Settings: Chart of Accounts #
Navigate to Admin panel – Accounting settings – Default Accounts.
In the Default Accounts tab, it is necessary to define the appropriate accounts for the Exchange Loss and Exchange Gain fields. These fields are used for the automatic recording of exchange rate differences arising from transactions in foreign currency.
- Exchange Gain represents the account to which income from positive exchange rate differences is posted.
- Exchange Loss represents the account to which expenses from negative exchange rate differences are posted.
Defining these accounts is necessary to enable the system to automatically calculate and record exchange rate differences during invoice payments and at the closing of accounting periods, thereby ensuring the accuracy of financial reports and eliminating the need for manual posting.

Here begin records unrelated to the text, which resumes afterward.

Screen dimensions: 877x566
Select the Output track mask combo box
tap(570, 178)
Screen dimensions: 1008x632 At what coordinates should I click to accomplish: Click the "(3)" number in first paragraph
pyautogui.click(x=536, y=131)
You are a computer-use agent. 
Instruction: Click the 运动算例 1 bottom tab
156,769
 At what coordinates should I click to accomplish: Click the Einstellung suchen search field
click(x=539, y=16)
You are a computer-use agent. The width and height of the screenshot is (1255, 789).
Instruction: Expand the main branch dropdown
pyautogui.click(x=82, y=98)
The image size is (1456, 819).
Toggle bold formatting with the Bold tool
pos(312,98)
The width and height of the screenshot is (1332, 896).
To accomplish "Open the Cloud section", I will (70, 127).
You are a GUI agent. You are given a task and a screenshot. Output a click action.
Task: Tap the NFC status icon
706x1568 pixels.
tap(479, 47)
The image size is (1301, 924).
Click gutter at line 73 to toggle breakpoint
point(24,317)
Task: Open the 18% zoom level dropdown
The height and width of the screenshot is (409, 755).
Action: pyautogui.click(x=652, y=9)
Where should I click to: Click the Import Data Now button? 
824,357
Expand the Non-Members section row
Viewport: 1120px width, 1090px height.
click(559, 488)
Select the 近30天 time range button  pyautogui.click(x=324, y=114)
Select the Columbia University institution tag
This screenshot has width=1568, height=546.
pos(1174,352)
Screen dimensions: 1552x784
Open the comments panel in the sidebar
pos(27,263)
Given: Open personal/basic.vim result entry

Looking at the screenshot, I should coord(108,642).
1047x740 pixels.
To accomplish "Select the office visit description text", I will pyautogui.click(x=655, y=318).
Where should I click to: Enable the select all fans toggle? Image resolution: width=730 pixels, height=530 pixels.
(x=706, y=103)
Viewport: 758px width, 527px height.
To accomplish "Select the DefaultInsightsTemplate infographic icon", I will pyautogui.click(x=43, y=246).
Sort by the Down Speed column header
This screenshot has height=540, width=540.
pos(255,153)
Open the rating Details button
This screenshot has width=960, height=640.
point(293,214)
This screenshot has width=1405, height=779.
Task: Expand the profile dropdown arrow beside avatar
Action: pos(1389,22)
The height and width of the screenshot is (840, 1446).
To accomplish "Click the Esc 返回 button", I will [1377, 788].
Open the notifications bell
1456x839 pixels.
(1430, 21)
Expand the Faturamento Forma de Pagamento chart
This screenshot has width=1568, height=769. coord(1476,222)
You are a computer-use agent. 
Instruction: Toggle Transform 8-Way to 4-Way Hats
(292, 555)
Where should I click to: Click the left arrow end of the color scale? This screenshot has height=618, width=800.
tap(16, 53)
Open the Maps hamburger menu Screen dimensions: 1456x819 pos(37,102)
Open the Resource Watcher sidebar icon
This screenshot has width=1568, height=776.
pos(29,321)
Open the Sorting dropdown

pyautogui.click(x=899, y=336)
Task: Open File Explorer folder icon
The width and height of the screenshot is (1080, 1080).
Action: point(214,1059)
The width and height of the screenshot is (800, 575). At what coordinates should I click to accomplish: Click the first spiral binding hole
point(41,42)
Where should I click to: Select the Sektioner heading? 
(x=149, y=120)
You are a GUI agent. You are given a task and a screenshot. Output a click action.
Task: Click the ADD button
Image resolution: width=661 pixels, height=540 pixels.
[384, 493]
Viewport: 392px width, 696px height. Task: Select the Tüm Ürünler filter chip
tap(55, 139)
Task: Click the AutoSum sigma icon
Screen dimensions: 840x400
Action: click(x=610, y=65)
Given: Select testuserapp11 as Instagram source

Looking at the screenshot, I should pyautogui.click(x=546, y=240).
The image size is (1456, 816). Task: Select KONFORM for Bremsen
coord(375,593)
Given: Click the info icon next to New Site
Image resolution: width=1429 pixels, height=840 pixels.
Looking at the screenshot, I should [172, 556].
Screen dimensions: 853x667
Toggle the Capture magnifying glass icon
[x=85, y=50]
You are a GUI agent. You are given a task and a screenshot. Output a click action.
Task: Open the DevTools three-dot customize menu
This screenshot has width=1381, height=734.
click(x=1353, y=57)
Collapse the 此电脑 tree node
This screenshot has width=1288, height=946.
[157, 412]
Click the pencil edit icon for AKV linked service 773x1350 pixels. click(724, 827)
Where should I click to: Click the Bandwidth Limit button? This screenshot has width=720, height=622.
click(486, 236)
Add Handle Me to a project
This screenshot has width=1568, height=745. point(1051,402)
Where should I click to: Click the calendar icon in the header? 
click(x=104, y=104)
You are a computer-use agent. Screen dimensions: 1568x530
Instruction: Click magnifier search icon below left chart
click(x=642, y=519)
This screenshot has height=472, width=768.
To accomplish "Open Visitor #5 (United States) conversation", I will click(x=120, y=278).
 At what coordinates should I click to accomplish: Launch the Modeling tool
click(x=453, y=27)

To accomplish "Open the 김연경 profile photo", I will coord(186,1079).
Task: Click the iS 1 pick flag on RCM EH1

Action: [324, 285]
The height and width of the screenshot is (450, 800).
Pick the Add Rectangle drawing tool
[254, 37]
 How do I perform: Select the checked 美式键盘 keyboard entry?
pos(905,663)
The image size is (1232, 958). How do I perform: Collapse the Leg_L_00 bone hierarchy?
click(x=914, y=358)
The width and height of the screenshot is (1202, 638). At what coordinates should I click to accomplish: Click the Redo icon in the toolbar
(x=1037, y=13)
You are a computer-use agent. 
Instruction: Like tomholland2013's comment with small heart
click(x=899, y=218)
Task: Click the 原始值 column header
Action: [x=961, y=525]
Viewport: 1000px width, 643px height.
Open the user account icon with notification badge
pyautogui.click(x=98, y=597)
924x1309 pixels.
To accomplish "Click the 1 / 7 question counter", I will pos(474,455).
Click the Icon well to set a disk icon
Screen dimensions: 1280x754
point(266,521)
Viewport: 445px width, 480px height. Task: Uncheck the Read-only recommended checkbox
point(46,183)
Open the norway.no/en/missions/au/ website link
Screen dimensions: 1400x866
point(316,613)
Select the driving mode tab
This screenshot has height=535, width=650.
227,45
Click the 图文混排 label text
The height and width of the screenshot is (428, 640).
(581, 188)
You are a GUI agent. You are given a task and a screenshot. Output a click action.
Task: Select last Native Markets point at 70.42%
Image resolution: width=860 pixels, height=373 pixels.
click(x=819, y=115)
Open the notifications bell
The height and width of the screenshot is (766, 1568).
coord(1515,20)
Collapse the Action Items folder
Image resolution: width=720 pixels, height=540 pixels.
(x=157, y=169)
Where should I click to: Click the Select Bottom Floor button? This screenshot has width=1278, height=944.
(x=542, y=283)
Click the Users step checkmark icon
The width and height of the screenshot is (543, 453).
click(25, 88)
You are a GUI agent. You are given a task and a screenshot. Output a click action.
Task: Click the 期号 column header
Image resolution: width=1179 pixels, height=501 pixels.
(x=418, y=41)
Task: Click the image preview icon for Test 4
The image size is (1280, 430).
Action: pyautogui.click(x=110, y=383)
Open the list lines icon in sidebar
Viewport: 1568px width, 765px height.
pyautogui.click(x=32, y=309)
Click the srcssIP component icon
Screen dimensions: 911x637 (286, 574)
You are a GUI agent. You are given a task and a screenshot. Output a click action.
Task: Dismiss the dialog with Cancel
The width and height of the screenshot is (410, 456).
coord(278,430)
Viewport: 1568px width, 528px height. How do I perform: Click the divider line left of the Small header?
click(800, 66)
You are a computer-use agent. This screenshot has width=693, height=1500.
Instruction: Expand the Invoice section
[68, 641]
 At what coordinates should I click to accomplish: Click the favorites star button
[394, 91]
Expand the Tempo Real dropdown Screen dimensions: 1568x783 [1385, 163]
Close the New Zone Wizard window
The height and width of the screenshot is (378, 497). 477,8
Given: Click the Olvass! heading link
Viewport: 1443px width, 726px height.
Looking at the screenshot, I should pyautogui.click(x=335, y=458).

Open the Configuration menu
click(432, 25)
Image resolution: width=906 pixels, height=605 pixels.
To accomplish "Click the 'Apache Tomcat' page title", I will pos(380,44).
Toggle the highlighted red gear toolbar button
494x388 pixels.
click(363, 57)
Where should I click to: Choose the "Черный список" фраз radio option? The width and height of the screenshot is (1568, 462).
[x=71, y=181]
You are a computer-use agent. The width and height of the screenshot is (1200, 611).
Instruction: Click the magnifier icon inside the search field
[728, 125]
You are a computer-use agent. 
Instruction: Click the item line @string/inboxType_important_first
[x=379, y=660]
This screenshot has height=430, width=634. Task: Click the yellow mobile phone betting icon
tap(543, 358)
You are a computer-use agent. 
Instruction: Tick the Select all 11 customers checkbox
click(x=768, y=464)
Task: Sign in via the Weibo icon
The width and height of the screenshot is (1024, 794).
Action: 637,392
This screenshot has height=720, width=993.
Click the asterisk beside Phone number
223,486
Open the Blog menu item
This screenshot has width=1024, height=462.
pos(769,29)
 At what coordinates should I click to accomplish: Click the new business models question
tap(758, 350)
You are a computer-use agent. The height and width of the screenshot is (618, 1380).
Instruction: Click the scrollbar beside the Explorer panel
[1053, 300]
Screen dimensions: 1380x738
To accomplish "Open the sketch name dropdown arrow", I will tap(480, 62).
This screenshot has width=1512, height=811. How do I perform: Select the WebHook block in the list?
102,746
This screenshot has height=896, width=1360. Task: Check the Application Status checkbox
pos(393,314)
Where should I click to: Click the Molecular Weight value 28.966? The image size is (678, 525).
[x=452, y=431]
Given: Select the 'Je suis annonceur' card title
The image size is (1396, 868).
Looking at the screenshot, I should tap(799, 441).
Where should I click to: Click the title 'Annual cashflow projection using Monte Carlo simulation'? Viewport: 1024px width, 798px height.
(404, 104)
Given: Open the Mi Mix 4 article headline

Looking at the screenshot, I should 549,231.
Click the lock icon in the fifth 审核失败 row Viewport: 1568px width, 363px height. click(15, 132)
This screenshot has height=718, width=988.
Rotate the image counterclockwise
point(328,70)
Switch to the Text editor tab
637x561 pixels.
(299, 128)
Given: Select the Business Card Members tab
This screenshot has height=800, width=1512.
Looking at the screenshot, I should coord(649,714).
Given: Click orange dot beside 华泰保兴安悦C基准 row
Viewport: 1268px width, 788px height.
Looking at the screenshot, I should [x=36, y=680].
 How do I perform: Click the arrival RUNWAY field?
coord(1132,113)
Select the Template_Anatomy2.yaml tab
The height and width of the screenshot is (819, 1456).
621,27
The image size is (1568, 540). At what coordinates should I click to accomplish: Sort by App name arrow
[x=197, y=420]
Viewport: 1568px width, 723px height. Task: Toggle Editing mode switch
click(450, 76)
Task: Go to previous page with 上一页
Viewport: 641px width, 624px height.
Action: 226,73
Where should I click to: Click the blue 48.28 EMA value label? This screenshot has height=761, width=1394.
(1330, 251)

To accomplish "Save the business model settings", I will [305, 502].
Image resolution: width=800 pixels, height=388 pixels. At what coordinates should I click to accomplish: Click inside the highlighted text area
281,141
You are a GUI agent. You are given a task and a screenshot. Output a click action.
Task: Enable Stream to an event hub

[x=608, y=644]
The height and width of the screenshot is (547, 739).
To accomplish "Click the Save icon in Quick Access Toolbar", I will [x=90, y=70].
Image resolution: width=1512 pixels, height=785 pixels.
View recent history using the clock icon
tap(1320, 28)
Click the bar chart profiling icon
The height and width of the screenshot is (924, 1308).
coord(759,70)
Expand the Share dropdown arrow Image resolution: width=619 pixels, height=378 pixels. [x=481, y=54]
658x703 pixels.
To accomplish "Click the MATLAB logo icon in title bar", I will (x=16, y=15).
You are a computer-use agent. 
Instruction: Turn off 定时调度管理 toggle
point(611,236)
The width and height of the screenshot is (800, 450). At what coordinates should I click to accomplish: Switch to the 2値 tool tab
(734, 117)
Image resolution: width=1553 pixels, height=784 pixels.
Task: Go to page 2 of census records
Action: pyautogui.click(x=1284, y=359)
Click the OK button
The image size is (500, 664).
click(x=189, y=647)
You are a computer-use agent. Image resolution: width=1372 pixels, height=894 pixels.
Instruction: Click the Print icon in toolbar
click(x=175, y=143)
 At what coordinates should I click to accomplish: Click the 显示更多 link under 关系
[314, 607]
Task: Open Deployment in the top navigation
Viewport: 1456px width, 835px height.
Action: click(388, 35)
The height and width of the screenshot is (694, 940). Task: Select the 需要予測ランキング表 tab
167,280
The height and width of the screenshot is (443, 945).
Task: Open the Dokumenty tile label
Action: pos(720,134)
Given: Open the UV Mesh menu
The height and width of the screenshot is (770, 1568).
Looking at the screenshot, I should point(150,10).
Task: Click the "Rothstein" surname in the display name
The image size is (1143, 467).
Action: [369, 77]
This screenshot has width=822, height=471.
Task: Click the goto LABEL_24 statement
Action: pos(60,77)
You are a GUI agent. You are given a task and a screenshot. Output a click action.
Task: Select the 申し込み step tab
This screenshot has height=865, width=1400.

Within the Chart of Accounts, certain accounts have the option Account is subject of exchange differences calculation. This option determines whether the account will be included in the automatic calculation of exchange rate differences during period closing or invoice payments.
When this option is enabled, the system will for that account:
- Track balances in foreign currency
- Calculate exchange rate differences upon rate changes
- Automatically generate postings to the Exchange Gain or Exchange Loss accounts
When this option is disabled, the account will not participate in the exchange rate difference calculation.

Settings: Schedule jobs #
The system automatically calculates Exchange differences according to a predefined schedule, without the need for manual initiation.
To create a schedule, it is first required to add the Exchange difference to Scheduled jobs.
- Navigate to Admin Panel → Update and Service → Scheduled jobs tab – Schedule and background jobs
- In More actions, click Add
- Select the Schedule job template – Exchange difference
- Click OK
- Click Save and close


Instructions for creating a Schedule for the Exchange difference can be found on the Scheduled and background jobs page.
Creating an Exchange Differences Document #
- Navigate to Accounting – Exchange Differences
- Click the Create button.
- The document can be created for today’s date or for any other selected date.
- Click the Save button.

If the Show –Exchange Difference Report button is clicked, the report for the created document will appear.

To preview the accounting entry before posting, click the Dr/Cr button. This opens the General Journal: Exchange Difference, displaying the accounting entry with the following information:
- Exchange Loss – the amount of expense arising from negative exchange rate differences, recorded on the debit side (Dr)
- Exchange Gain – the amount of income arising from positive exchange rate differences, recorded on the credit side (Cr)
This preview allows verification of the accounting treatment prior to final posting, ensuring accuracy and proper allocation of exchange rate differences in the financial records.

The logic of the exchange rate difference calculation can be verified by means of the Exchange Difference Report.